▶ [The exercise]:
In the listing below, copy everything from the line that contains "You are a computer-use agent. Viewport: 1051px" down to the end, renaming "Model ID" to "Model Name" and keeping all else the same.

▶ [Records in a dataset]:
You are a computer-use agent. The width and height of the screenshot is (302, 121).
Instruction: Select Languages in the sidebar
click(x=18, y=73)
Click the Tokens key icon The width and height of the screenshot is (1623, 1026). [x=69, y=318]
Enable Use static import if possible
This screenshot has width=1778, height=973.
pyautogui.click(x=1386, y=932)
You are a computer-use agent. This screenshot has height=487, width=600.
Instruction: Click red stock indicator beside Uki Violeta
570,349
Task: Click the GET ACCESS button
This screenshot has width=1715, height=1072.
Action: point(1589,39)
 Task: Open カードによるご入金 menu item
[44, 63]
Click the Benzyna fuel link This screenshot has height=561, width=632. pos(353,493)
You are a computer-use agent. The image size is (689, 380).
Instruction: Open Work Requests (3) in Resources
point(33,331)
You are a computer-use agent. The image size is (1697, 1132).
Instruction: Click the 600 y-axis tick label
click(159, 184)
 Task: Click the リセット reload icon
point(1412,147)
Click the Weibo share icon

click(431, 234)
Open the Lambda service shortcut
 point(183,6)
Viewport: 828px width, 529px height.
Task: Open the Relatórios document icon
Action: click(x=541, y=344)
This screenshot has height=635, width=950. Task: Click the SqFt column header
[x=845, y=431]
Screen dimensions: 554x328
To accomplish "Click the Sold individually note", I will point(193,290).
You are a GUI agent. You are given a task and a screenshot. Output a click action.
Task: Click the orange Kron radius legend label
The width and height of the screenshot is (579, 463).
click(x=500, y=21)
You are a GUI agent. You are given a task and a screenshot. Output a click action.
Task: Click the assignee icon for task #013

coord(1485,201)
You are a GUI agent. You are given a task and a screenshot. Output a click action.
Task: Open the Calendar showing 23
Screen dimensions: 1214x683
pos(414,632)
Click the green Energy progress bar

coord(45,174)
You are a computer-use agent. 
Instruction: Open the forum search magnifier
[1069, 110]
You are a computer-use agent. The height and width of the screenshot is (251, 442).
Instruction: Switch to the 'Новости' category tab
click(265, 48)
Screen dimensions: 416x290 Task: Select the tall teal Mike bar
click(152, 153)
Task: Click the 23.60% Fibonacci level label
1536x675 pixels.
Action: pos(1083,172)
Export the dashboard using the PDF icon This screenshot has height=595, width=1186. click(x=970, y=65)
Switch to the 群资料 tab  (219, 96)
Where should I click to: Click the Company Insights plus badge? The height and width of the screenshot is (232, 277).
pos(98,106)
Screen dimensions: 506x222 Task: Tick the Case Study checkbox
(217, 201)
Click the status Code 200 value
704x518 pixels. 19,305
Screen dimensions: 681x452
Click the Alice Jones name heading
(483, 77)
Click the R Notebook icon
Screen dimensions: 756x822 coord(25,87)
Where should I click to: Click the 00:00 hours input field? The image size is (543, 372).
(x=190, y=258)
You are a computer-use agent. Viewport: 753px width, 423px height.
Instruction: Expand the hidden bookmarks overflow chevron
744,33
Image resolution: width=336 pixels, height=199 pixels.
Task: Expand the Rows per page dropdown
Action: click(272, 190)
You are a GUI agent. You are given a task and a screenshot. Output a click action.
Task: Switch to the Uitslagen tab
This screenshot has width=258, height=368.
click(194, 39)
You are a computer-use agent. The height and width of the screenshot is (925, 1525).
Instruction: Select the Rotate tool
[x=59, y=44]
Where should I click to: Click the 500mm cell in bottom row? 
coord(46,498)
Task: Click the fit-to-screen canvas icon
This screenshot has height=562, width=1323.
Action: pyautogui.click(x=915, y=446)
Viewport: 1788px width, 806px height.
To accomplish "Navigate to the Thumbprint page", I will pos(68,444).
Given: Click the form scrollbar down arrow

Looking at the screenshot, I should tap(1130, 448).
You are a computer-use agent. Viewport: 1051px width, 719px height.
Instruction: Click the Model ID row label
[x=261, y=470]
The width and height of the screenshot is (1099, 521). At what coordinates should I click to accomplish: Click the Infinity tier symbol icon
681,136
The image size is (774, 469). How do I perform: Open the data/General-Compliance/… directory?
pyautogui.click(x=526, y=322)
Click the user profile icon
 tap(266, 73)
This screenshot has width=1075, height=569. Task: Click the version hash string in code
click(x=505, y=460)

▶ [Reply to the task]:
You are a computer-use agent. Viewport: 1051px width, 719px height.
Instruction: Click the Model Name row label
[x=261, y=470]
The width and height of the screenshot is (1099, 521). At what coordinates should I click to accomplish: Click the Infinity tier symbol icon
681,136
The image size is (774, 469). How do I perform: Open the data/General-Compliance/… directory?
pyautogui.click(x=526, y=322)
Click the user profile icon
 tap(266, 73)
This screenshot has width=1075, height=569. Task: Click the version hash string in code
click(x=505, y=460)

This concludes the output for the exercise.